The draft now contains the following text in section 4.5 ("The Extranet Separation Extended Community"):

"We define a new Transitive Opaque Extended Community, the "Extranet Separation" Extended Community (see [RFC4360], [RFC7153], and Section 9 of this document). This Extended Community is used only when extranet separation is being used. Its value field MUST be set to zero upon origination, MUST be ignored upon reception, and MUST be passed unchanged by intermediate routers. A Route Reflector MUST NOT add or remove the Extranet Separation Extended Community from the routes it reflects, including the case where routes received via IBGP are reflected to EBGP peers (inter-AS option (c), see [RFC6513] Section 10)."

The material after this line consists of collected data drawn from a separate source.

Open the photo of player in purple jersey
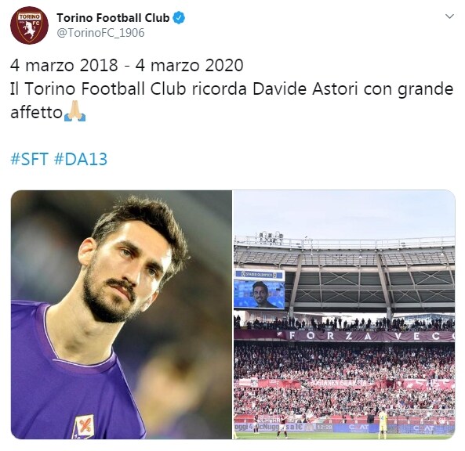 point(122,315)
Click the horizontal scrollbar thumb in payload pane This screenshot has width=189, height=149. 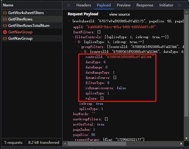(123, 144)
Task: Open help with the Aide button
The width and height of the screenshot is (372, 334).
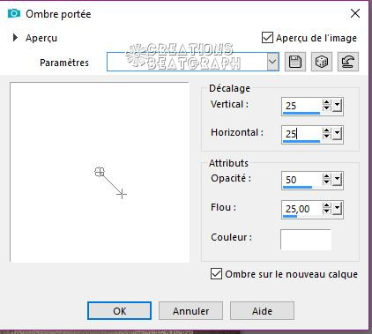Action: (262, 311)
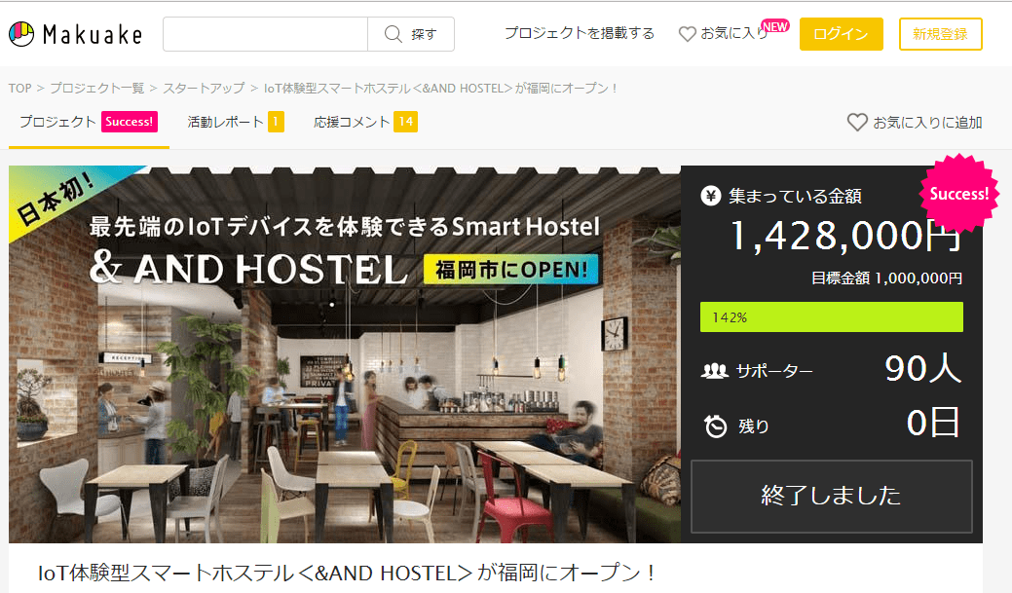This screenshot has height=593, width=1012.
Task: Click the yen icon beside 集まっている金額
Action: 711,196
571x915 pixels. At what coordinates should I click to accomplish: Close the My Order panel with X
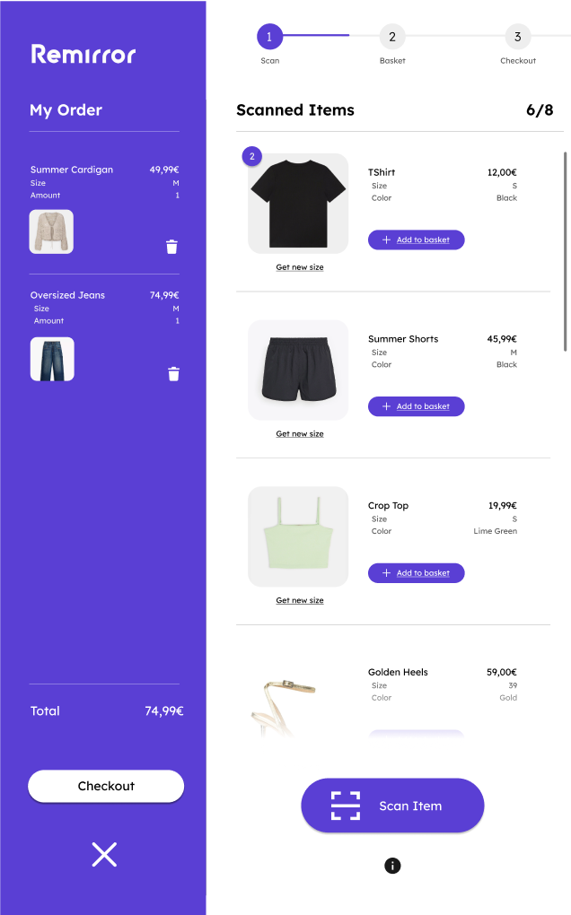pyautogui.click(x=104, y=854)
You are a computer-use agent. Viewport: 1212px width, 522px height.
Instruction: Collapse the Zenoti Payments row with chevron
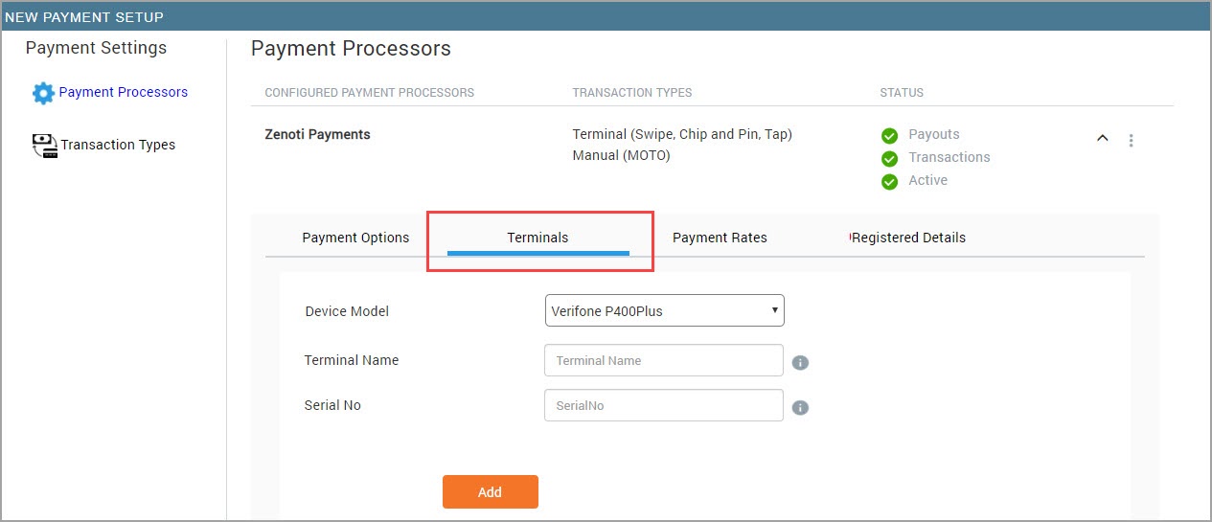(1103, 138)
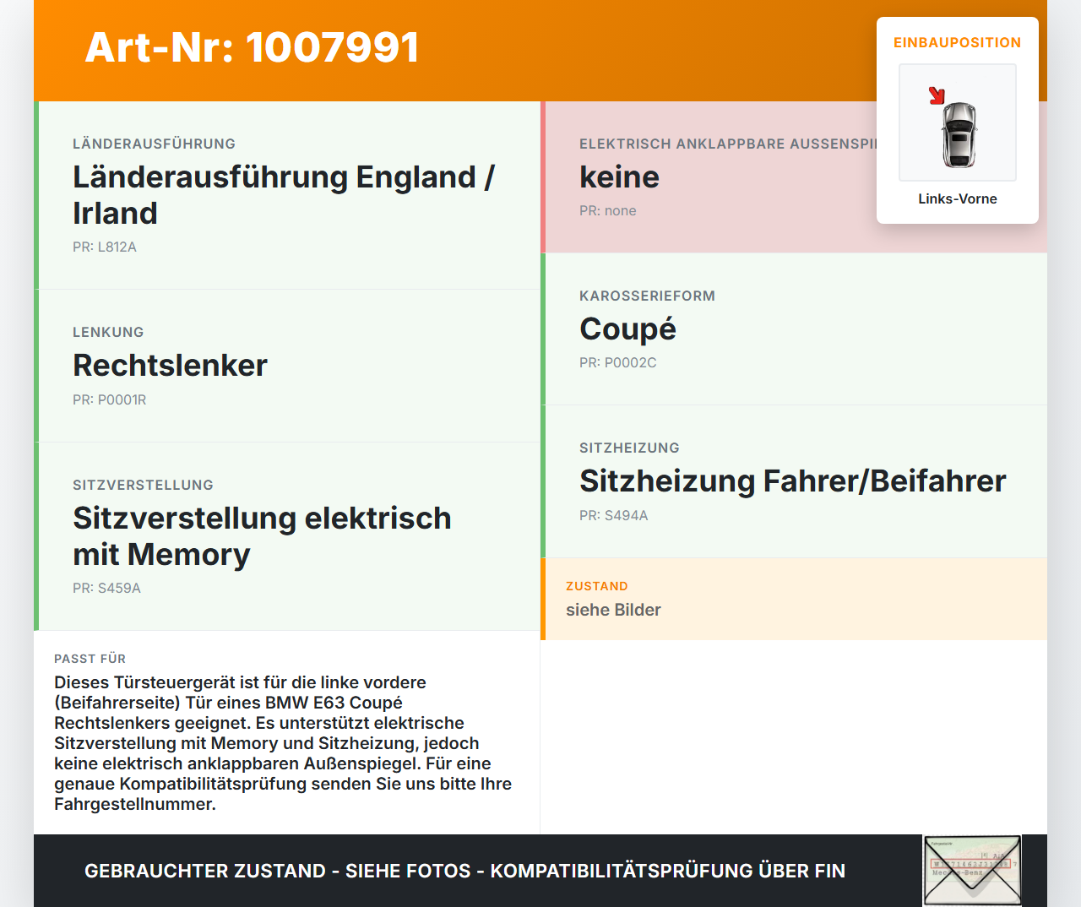
Task: Toggle the Sitzverstellung elektrisch mit Memory option
Action: (x=287, y=535)
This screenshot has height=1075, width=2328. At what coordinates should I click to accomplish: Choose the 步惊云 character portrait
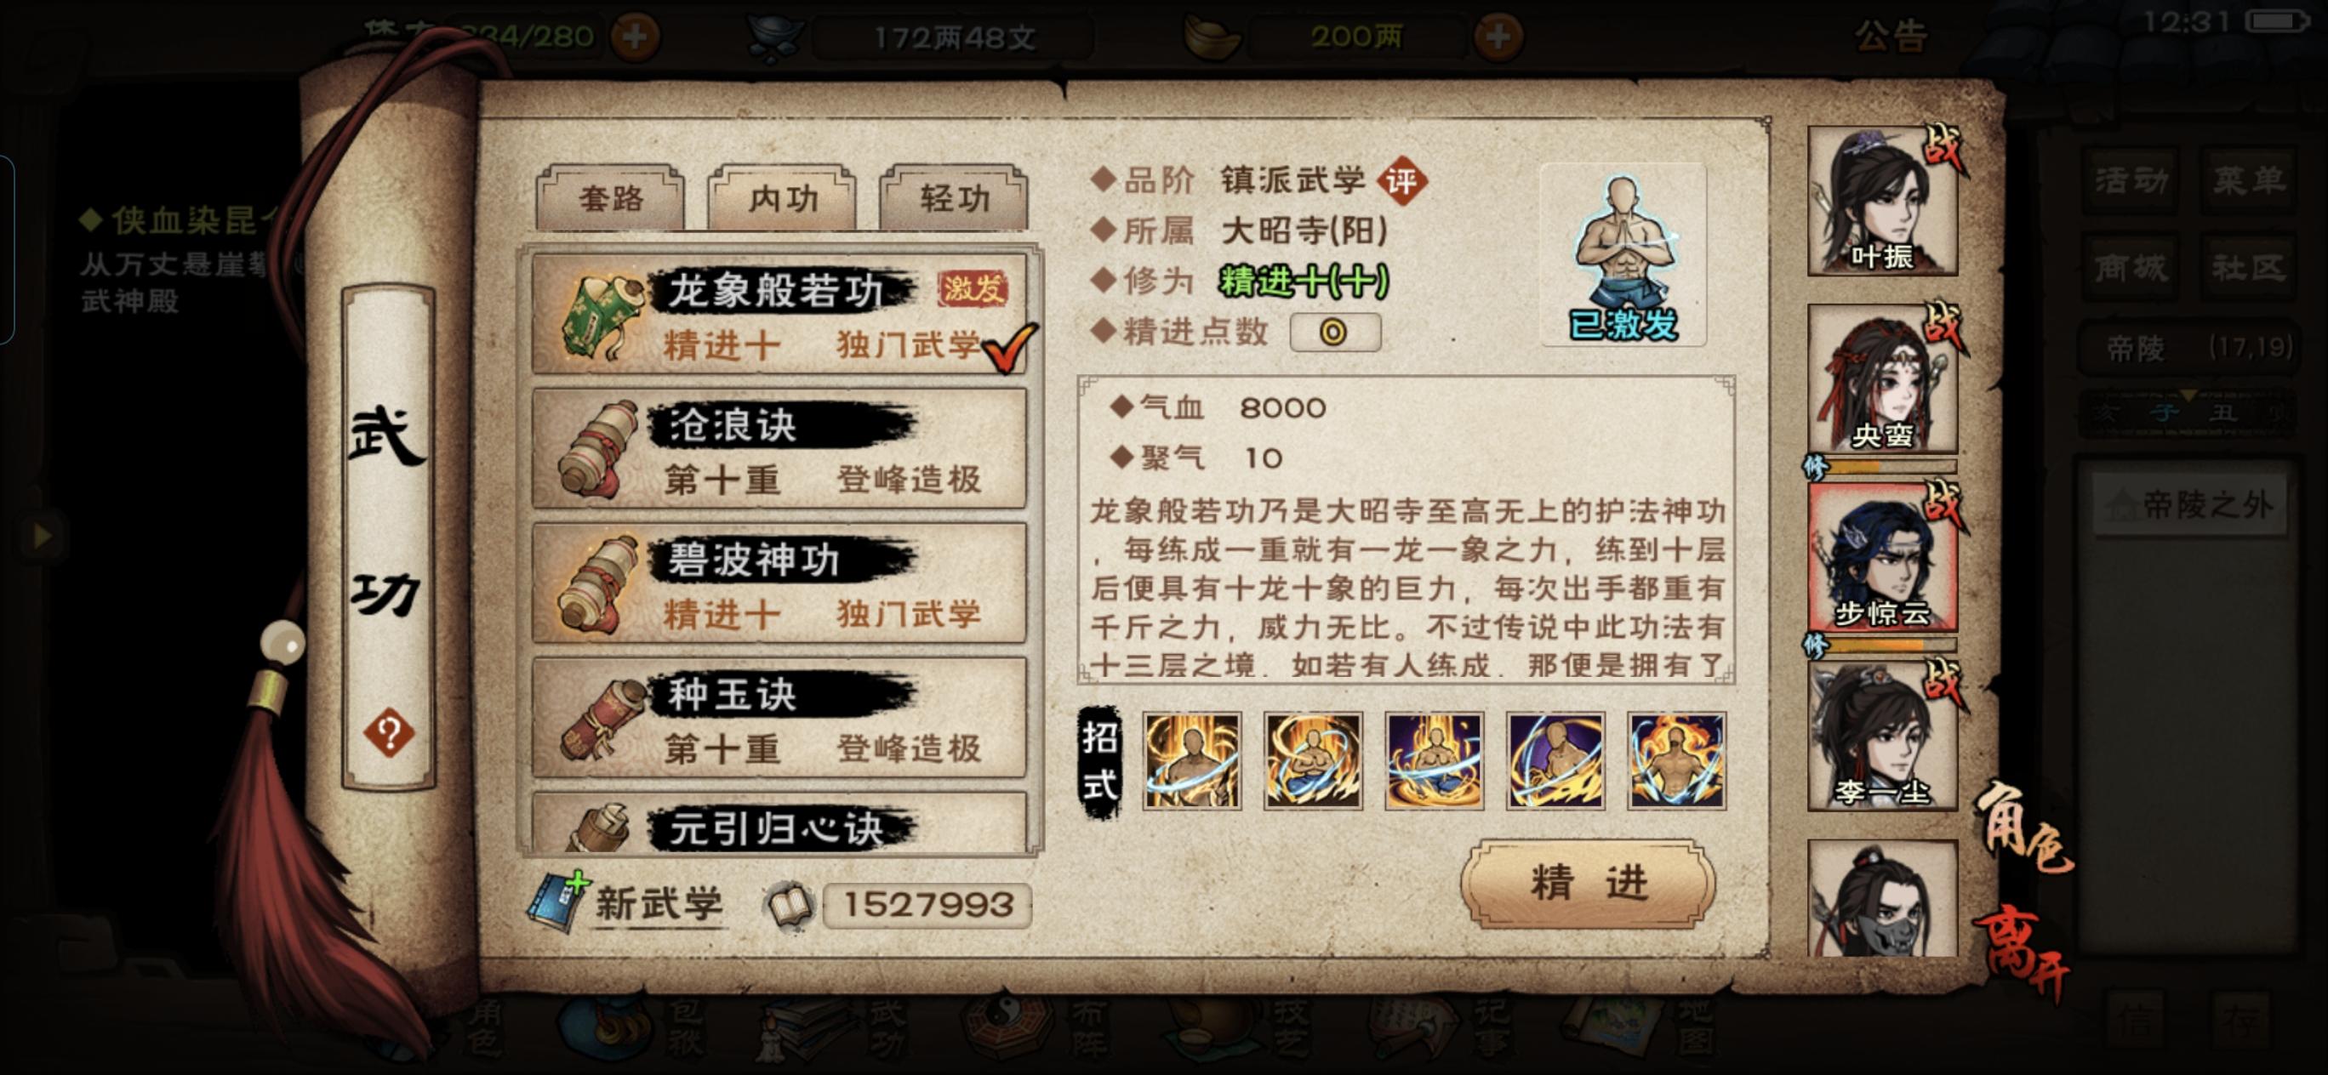coord(1883,557)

It seems to me that this contains the information you have requested.

*Comments that could be put in a Security section: *

**

Whenever a VPN is provisioned, there is a risk that provisioning errors will result in an unintended cross-connection of VPNs, which would create a security problem for the customers. Extranet can be particularly tricky, as it intentionally cross-connects VPNs, but in a manner that is intended to be strictly limited by policy.

The Security Considerations section already contains the following text:

"As is the case with any application of technology based upon [RFC4364], misconfiguration of the RTs may result in VPN security violations (i.e., may result in a packet being delivered to a VPN where, according to policy, it is not supposed to go)."

I don't think the above requested text really adds anything, it's just saying the same thing over again.

If one is connecting two VPNs that have overlapping address spaces, one has to be sure that the inter-VPN traffic isn't to/from the part of the address space that is in the overlap. The draft discusses a lot of the corner cases, and a lot of the scenarios in which things can go wrong.

The difficulty of dealing with overlapping address spaces when connecting two VPNs is already discussed extensively throughout the document. I don't see that the requested paragraph adds anything of substance.